Leer improviseren. 2003-2004. Les 24: articuleren.

Het is jammer dat veel mensen hun spel bederven met iets dat eenvoudig verholpen kan worden.

1) Ze laten hun pedaal te lang in de benedenstand staan. Ze zijn zo geconcentreerd op hun vingers dat ze onvoldoende luisteren naar het totaal van hun spel. Ze letten te veel op de toetsen, de noten, de juistheid van de melodie, de akkoorden of de telling. Bijvoorbeeld, als je bij een 4/4 maat in de linkerhand een bastoon speelt op de 1e en 3e tel en een akkoord op de 2e en 4e tel, dan moet je het pedaal intrappen op de 1e en 3e tel én loslaten(!) op de 2e en 4e.

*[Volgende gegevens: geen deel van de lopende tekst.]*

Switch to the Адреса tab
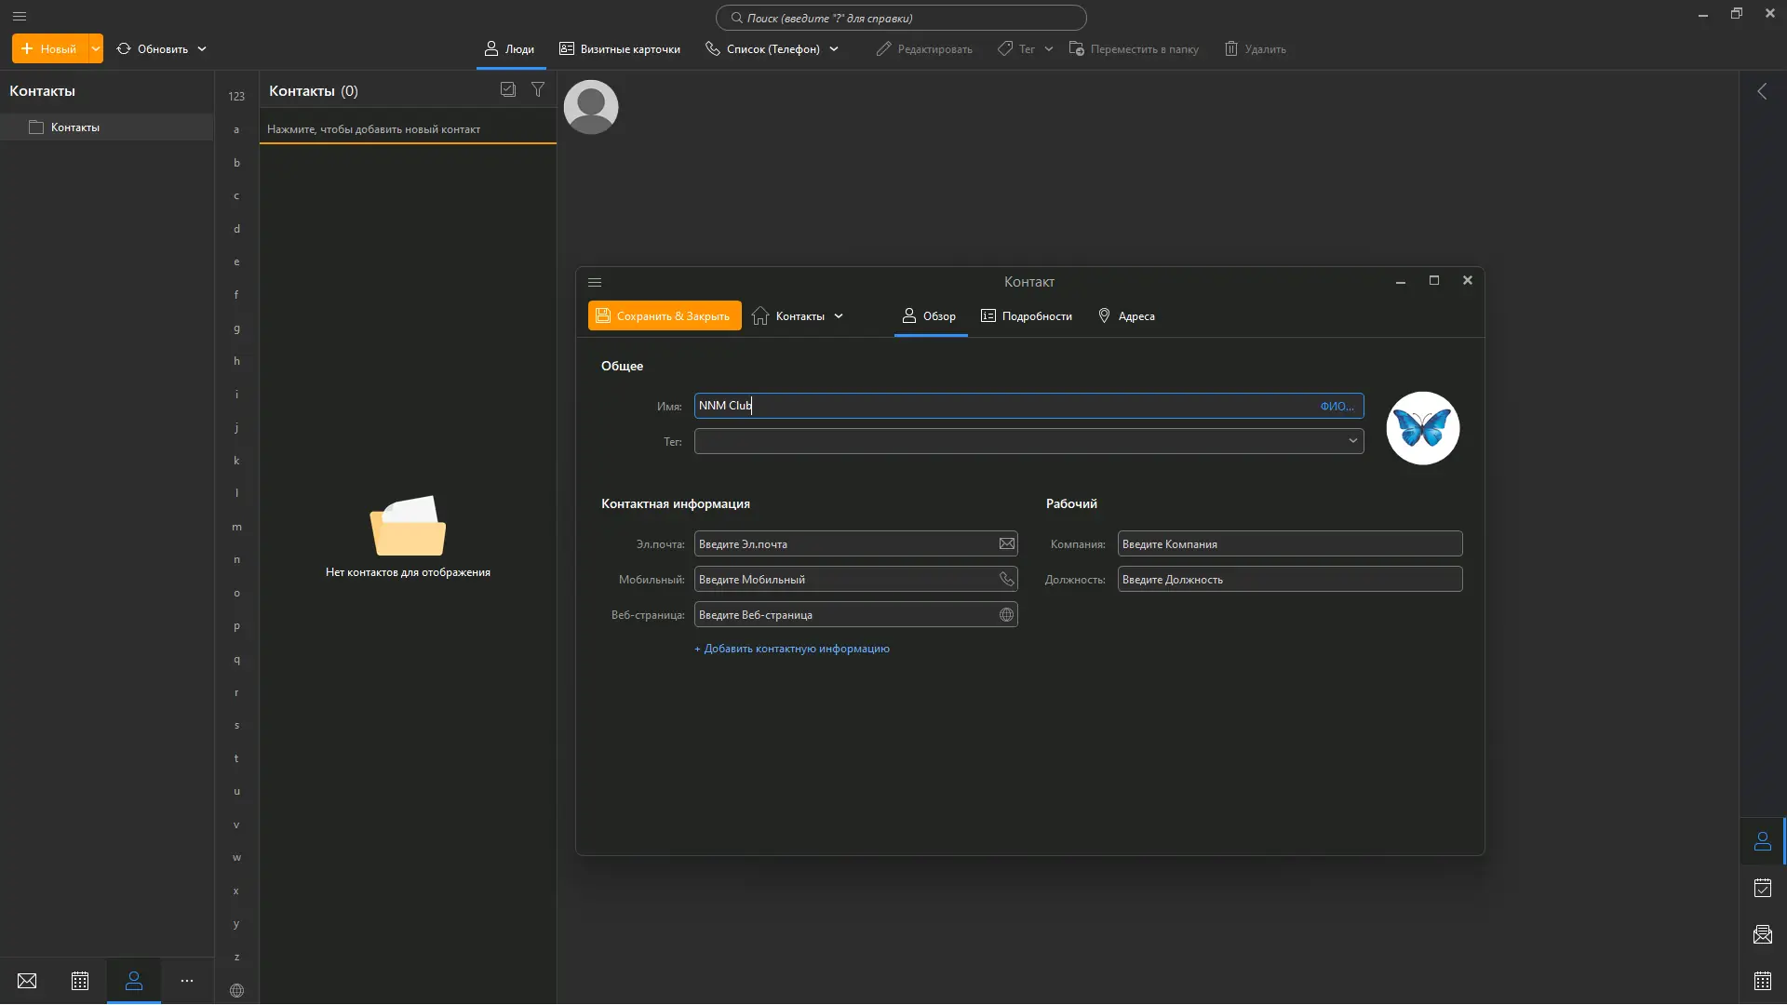The image size is (1787, 1005). coord(1126,316)
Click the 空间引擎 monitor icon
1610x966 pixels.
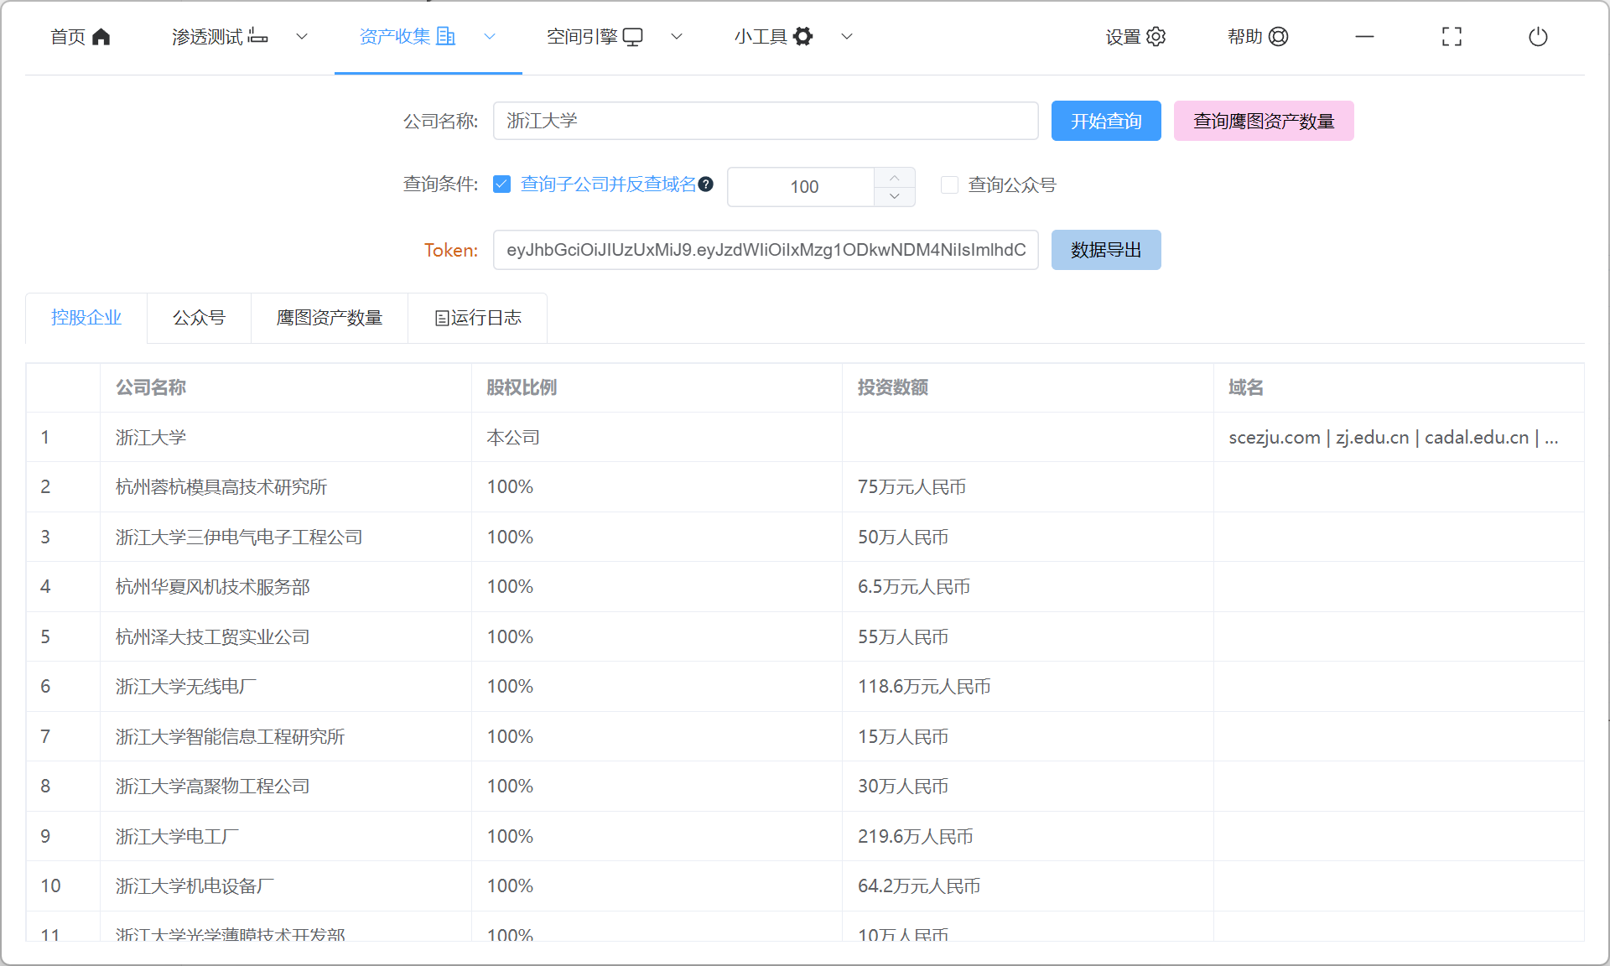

2) Ze slaan te hard op de toetsen omdat ze meer willen uitdrukken dan waarvoor de piano geschikt is. Ze hebben behoefte aan de expressie van een trompet. Het vergt voorstudie om te kijken hoe je de behoefte om iets uit te drukken op de piano kunt bevredigen. Het zou kunnen zijn dat degene die te luid aanslaat, beter kan proberen een akkoord te vinden in plaats van een toon. Een akkoord klinkt in ieder geval al luider en heeft bovendien meer dissonantie, dus een complexere klank dan een enkele toon.

3) Ze spelen hun aanslagen tellend in plaats van dansend (met hun vingers op de toetsen). Hun ritme is houterig doordat ze letten op de maat in plaats van op de levendigheid.

4) Hun spel vloeit niet doordat ze hun handen, polsen, armen en schouders te strak gespannen hebben. Ze spannen de verkeerde spieren aan.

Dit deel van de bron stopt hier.